Authorities had urged Bhutto to use a helicopter to reduce the risk of attack amid threats from extremists sympathetic to the Taliban and al-Qaida, but she brushed off the concerns.

"I am not scared. I am thinking of my mission," she had told reporters on the plane from Dubai. "This is a movement for democracy because we are under threat from extremists and militants."

Last month, Bhutto told CNN she realized she was a target. Islamic militants, she said, "don't believe in women governing nations, so they will try to plot against me, but these are risks that must be taken. I'm prepared to take them."

Bhutto refuses to use protective cubicle
Leaving the airport, Bhutto refused to use a bulletproof glass cubicle that had been built atop the truck taking her to the tomb of Pakistan's founding father, Mohammed Ali Jinnah, to give a speech. She squeezed between other party officials along a railing at the front.

What surprised me the most was that moments before she was assassinated, she stood with her head exposed in the sun-roof of her vehicle as it moved slowly through the crowds estimated in the thousands. Why did her security detail allow her to do this, knowing the threats and the previous assassination attempt on her life?

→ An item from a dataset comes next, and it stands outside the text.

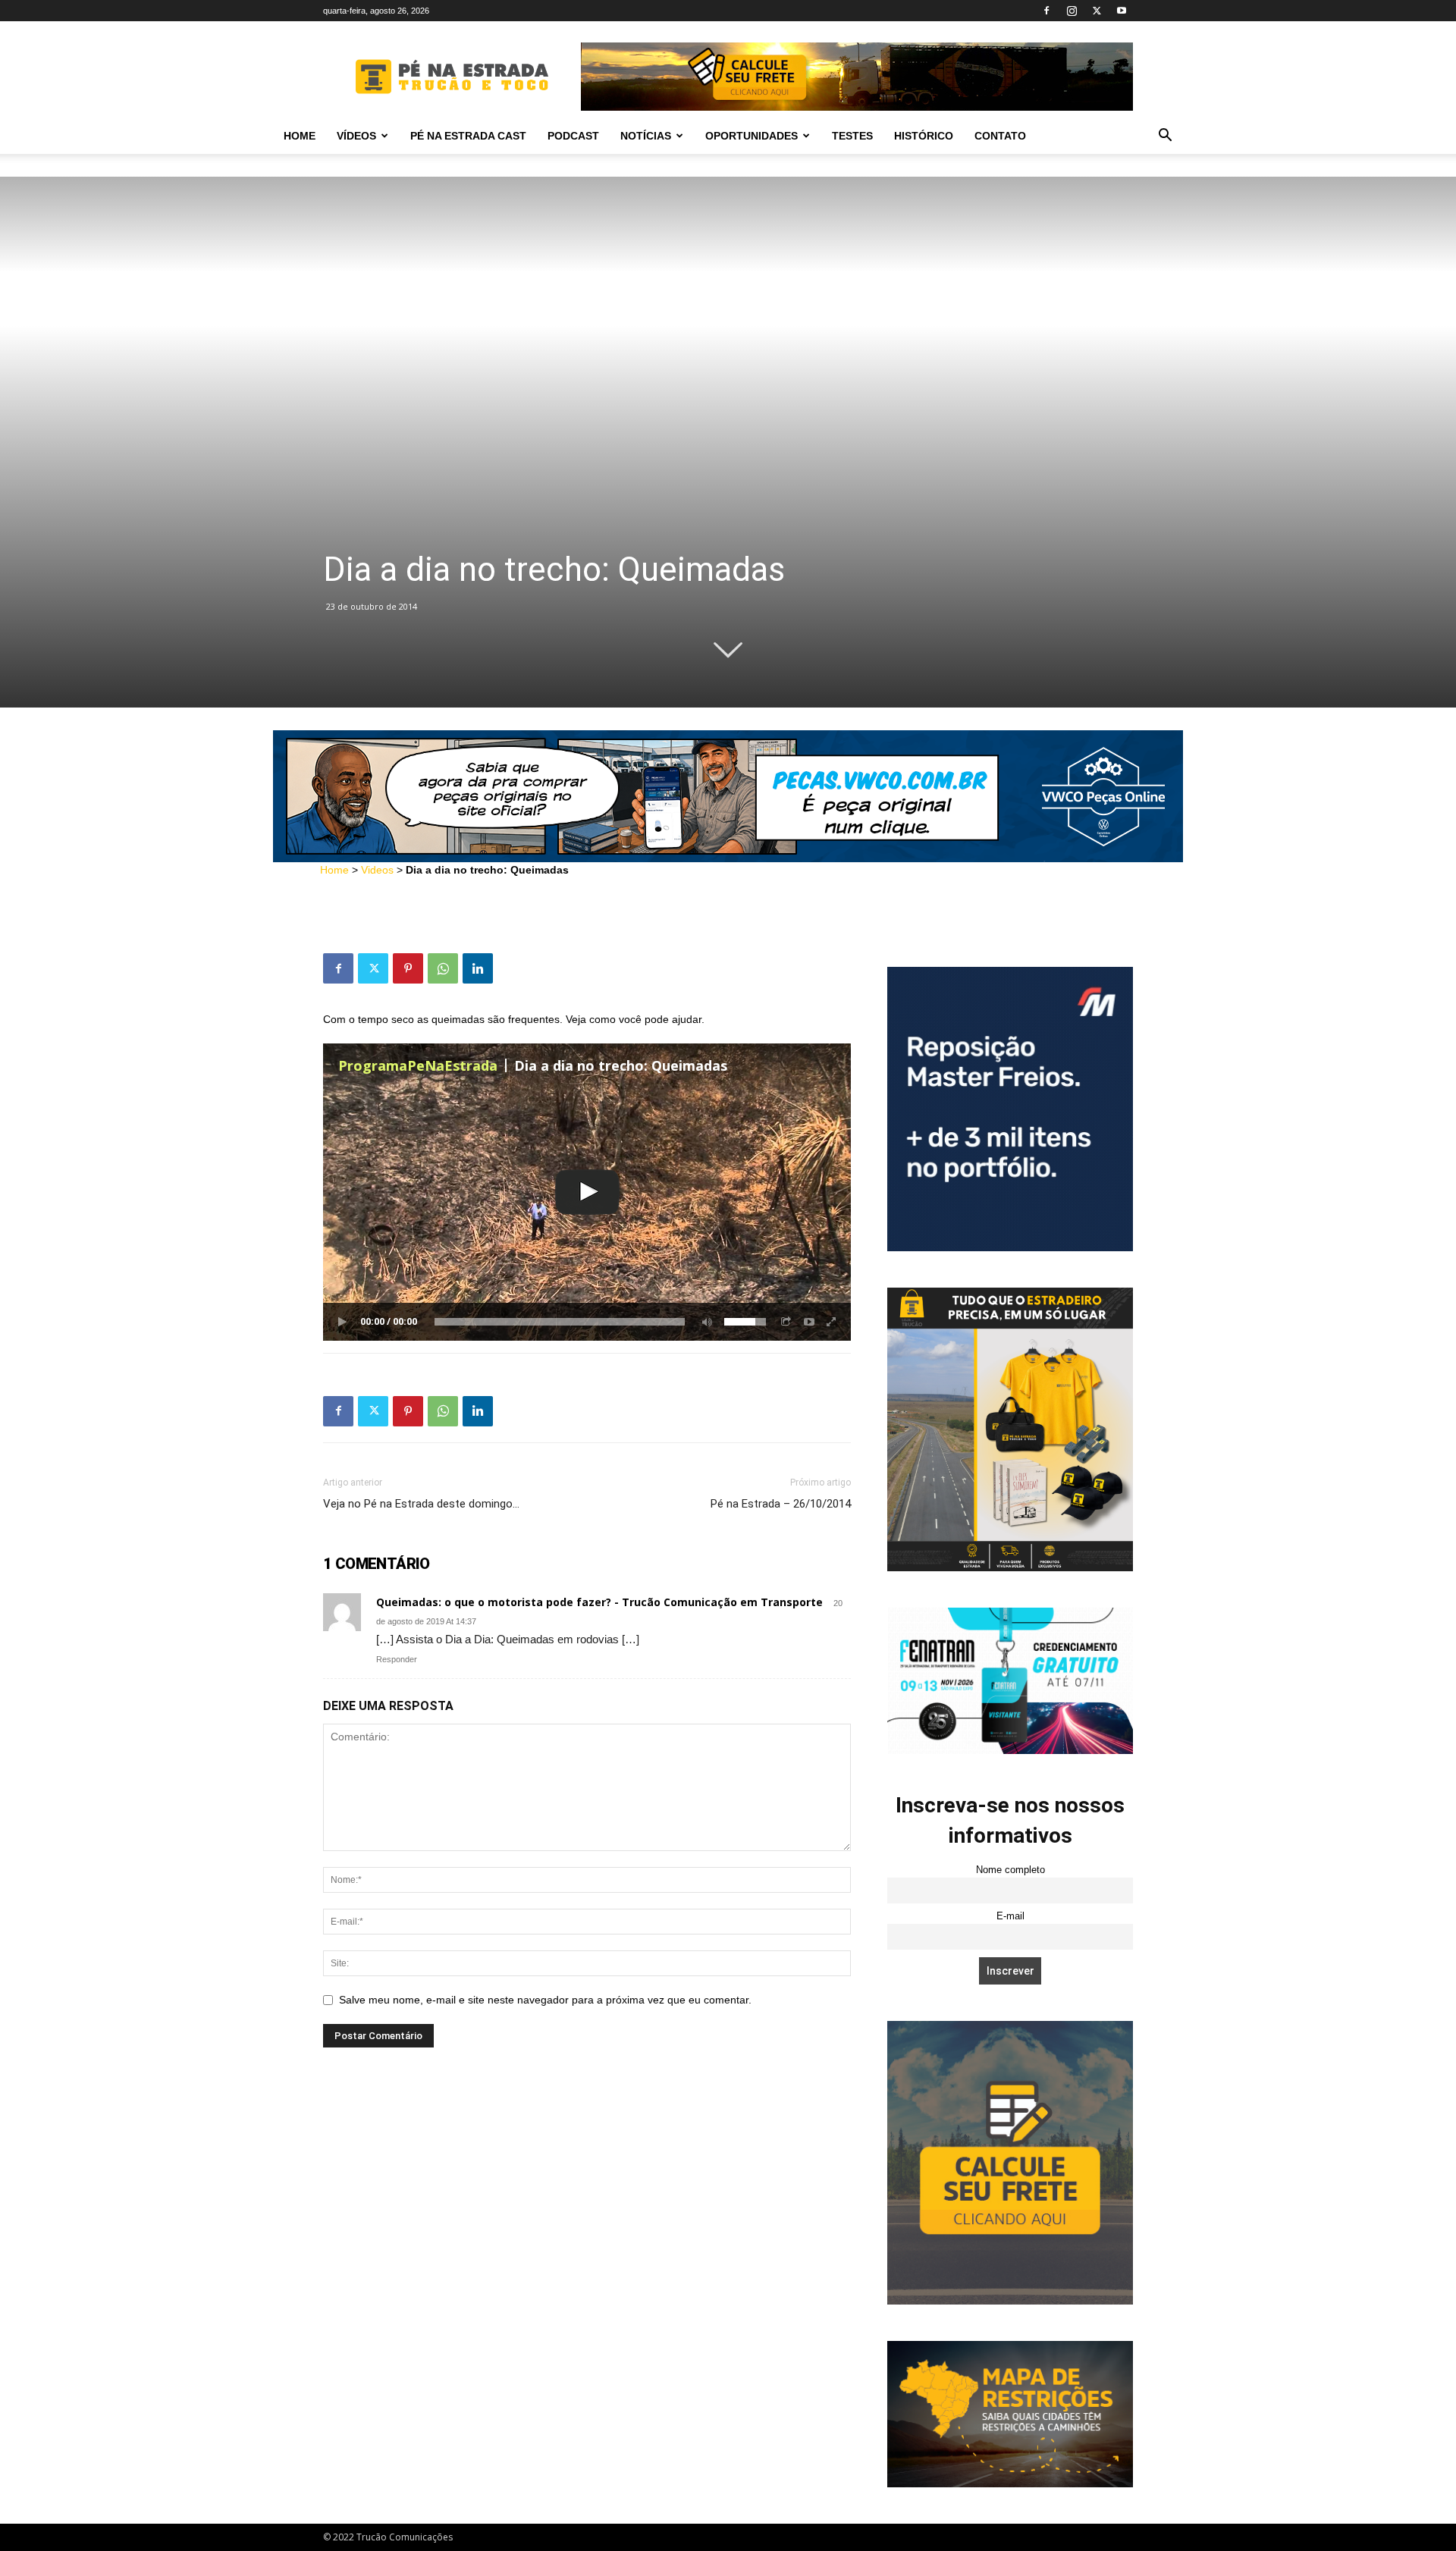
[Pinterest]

I am not assigning any blame for Bhutto's death, as whichever group is responsible committed a morally reprehensible act clearly designed to destabilize Pakistan and throw it into chaos barely 2 weeks before parliamentary elections. But I also think that one should not jump to conclusions and blame Pakistani President Musharraf before taking into account all the facts surrounding Bhutto’s assassination.

It is clear for one thing that the Taliban and al-Qaeda wanted her dead because she was a secular woman who had close ties to the United States administration that was involved in overthrowing the Taliban regime. They also viewed Pakistan’s involvement in the “war against terror” as an assault against Islam and Bhutto had vowed to continue this co-operation if elected as Prime Minister.